Things were looking up. KPIX had called me about a production-assistant opening, and I'd interviewed with Vickie again. It had gone well, and I was pretty sure that I would get the job. She hadn't actually come out and offered it to me, so I didn't want to count my chickens before they hatched. But I couldn't help feeling hopeful as I rushed into the apartment looking for Traci.

“I think I might have a job as a production assistant at KPIX! The interview went well. She all but offered it to me.”

“That's good,” Traci mumbled without looking up. She continued to pore over some figures at the kitchen table.

“Are you balancing your checkbook?”

Traci shook her head. “Stevie, how is your money situation?”

“Tight, my savings are really dwindling. But if I get this job at KPIX, my money problems will be over.”

“We're trying to put some money together to buy a gram.”

“A gram of coke?”

“Of course. How much can I hit you up for?”

I sat down next to Traci at the kitchen table. There was no money in my budget for drugs. “I barely have enough bus fare to go on job interviews. Even if I get this production-assistant job, it won't start for two weeks. No telling how long it will be before I see my first paycheck. And the refrigerator is practically empty.”
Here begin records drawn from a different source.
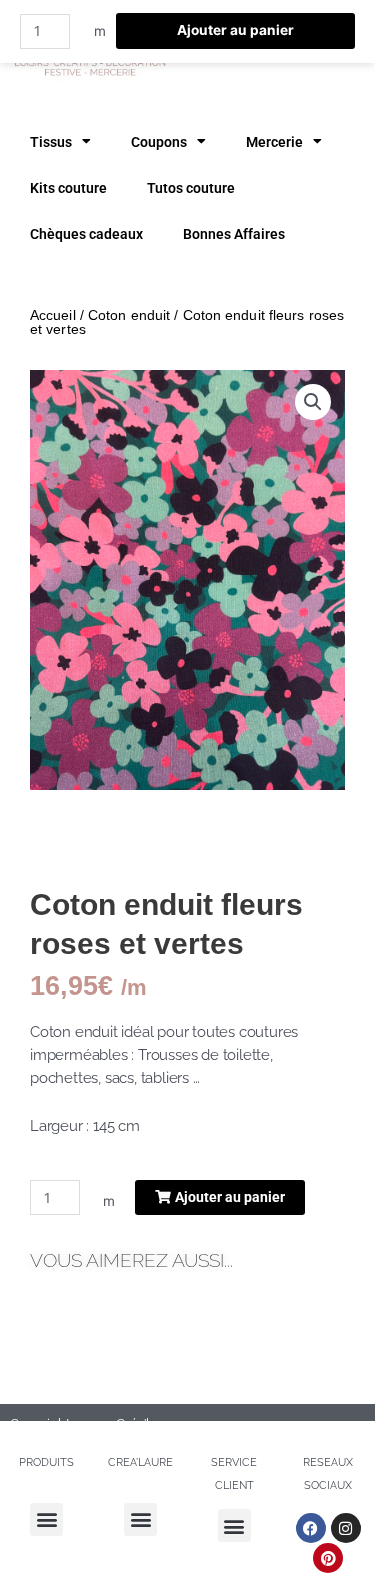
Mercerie (274, 142)
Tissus (51, 142)
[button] (313, 402)
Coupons (159, 142)
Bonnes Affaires (234, 234)
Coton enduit (129, 315)
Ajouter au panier (235, 30)
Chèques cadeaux (86, 234)
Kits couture (68, 188)
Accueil (53, 315)
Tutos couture (191, 188)
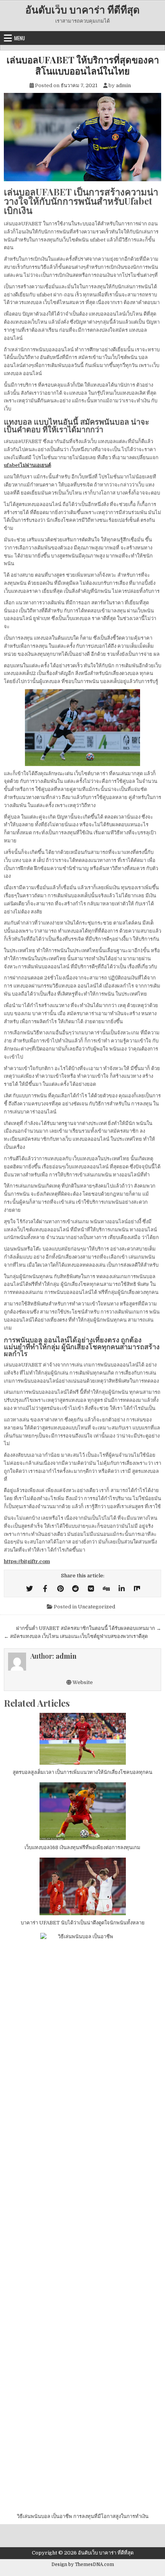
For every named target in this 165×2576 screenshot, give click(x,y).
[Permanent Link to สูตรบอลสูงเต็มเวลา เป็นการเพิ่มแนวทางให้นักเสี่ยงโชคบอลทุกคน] (82, 1739)
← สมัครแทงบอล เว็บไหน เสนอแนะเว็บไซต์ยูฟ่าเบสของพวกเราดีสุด (76, 1636)
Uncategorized (96, 1607)
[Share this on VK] (91, 1589)
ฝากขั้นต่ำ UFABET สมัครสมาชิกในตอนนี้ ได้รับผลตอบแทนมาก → (88, 1628)
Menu (19, 38)
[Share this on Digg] (106, 1589)
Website (82, 1682)
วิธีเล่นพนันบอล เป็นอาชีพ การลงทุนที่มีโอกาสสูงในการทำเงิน (82, 2516)
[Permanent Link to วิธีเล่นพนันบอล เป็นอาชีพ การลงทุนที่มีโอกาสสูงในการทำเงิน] (82, 2221)
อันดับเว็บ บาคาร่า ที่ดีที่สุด (82, 9)
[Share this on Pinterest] (60, 1589)
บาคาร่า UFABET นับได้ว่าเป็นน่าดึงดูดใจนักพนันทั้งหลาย (83, 1923)
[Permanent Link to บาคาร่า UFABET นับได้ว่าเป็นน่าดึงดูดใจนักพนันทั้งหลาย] (82, 1886)
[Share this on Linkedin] (122, 1589)
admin (123, 85)
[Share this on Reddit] (75, 1589)
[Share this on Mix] (137, 1589)
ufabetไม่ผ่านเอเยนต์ (27, 465)
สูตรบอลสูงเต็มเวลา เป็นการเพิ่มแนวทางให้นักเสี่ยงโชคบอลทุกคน (82, 1772)
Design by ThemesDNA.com (82, 2564)
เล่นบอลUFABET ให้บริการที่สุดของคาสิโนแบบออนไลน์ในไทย (83, 65)
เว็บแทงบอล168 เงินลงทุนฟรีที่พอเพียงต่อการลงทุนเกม (82, 1847)
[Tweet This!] (29, 1589)
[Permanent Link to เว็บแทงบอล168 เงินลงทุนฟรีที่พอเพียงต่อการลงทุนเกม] (82, 1811)
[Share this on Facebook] (45, 1589)
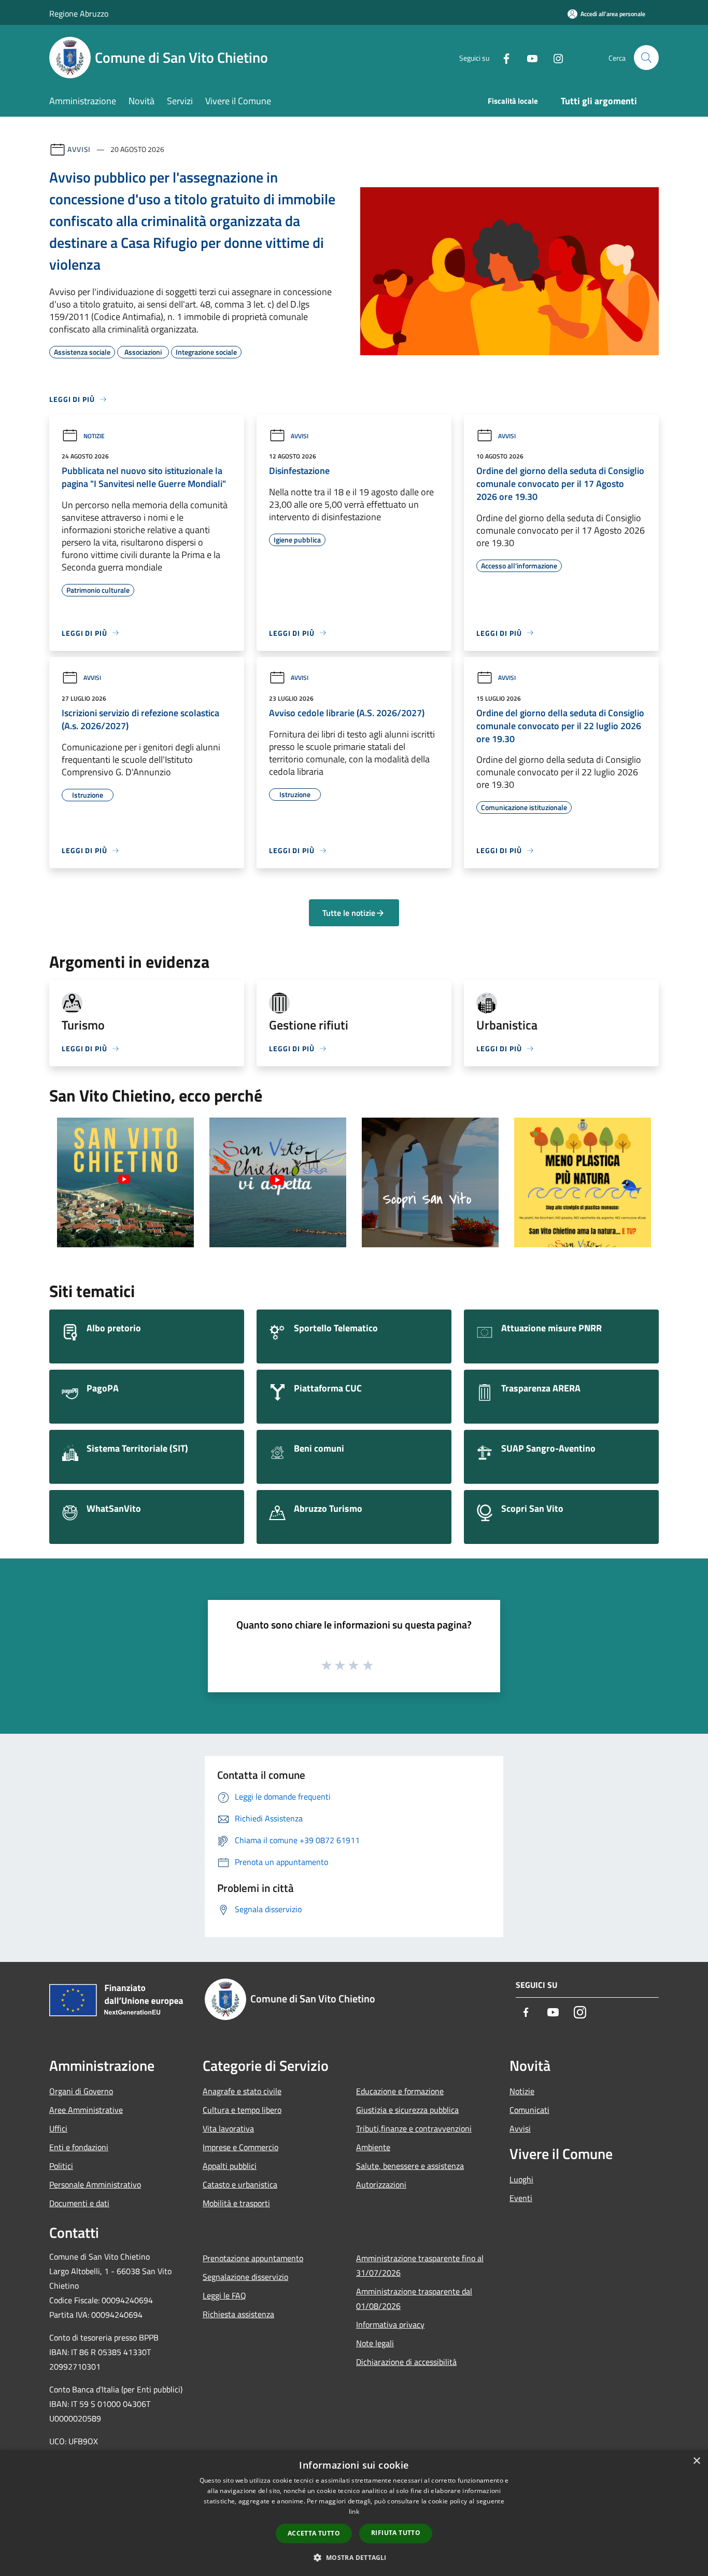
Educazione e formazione (400, 2091)
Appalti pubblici (230, 2166)
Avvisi (79, 149)
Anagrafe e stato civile (242, 2091)
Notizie (94, 436)
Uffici (58, 2128)
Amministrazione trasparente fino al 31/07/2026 (420, 2265)
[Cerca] (646, 57)
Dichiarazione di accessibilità (406, 2362)
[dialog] (354, 2513)
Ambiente (373, 2147)
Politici (61, 2166)
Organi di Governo (81, 2091)
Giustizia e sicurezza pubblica (407, 2110)
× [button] (696, 2461)
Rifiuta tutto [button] (395, 2532)
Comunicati (529, 2110)
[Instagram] (554, 57)
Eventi (520, 2198)
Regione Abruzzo (78, 13)
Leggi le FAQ (224, 2295)
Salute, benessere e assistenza (410, 2166)
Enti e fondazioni (78, 2147)
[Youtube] (528, 57)
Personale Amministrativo (95, 2184)
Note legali (375, 2343)
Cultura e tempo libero (242, 2110)
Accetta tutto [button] (314, 2533)
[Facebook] (502, 57)
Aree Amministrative (86, 2110)
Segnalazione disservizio (245, 2277)
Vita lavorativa (228, 2128)
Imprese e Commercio (240, 2147)
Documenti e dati (79, 2203)
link (354, 2511)
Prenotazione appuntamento (253, 2258)
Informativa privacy (390, 2324)
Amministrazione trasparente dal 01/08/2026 (414, 2298)
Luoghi (521, 2179)
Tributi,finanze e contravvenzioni (414, 2128)
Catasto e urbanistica (240, 2184)
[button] (353, 2557)
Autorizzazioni (381, 2184)
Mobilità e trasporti (236, 2203)
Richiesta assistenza (238, 2314)
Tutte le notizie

“We've got food,” Traci sounded defensive. “Ain't nobody here going hungry.”

“I didn't say I wasn't dirtying a plate on a regular basis. It's just that I get tired of eating beans and rice and tortillas every daggone day.”

“We eat healthy. We got all kind of vegetables in there. I don't know what you're talking about.”

“I'm talking about variety.”

“I suppose next you're gonna tell me that you miss the smell of frying bacon.”

“Don't remind me. Look, Traci, I can live without bacon and steak and pork chops, but I would like to be able to buy some chicken or fish each week. I can't see spending food money on drugs when we can't afford certain groceries.”

“Look, just give us what you can. I'll get you some fish. I get paid next Friday. Jawea gets her SSI check soon.”

“SSI check, what's that?”

“Social Security Insurance. Jawea's on for a mental disability,” Traci explained as she drew a glass of spring water from the cooler.

I stood up. “Is Jawea crazy? Am I living with a mental patient?”

“Jawea's not crazy. She's just sensitive, that's all. She's an artist.”

“How come she qualifies for SSI then? Do you just have to be an artist to get it?”

“Jawea told them that she was a lesbian.”

“So?”

“It was back before the Psychiatric Association dropped homosexuality from its list of mental disorders.”

“Are you trying to tell me that you could just go down to Social Security and tell them that you were gay, and they would start sending you checks?”

“Pretty much. If you were on that list, you were as good as crazy. And up until a couple of years ago, homosexuality was on that list. What could SSI do? Their hands were tied.”

“Well, when the APA dropped homosexuality from its list, how come SSI didn't stop sending Jawea money?”

“I guess it wasn't retroactive. Once you've been certified crazy, you're crazy.”

“Incredible!”

“Anyway, Stevie, how much money can you contribute to our cause?”

“What cause?”

“The coke cause.”

“OK, ten dollars,” I answered reluctantly.

“Cocaine will soon be blowin' through my brain,” Traci sang.

I reached into my pocket and handed Traci my last ten-dollar bill. She clutched it so tight, I swear, she made the eagle holler.

“These are the best of times,” Traci declared. “I'm even gonna be on TV.”

“For real?” I asked, filling up the teapot.

“Yeah, KPIX is doing a segment about people stealing milk crates from the grocery stores. It's to raise awareness to let folks know that crates cost money and taking them is hurting the stores. I was chosen by the collective to speak for Loving Foods.”

“Where did you get your crates from?”

“I liberated them from a large supermarket chain, nowhere like Loving Foods.”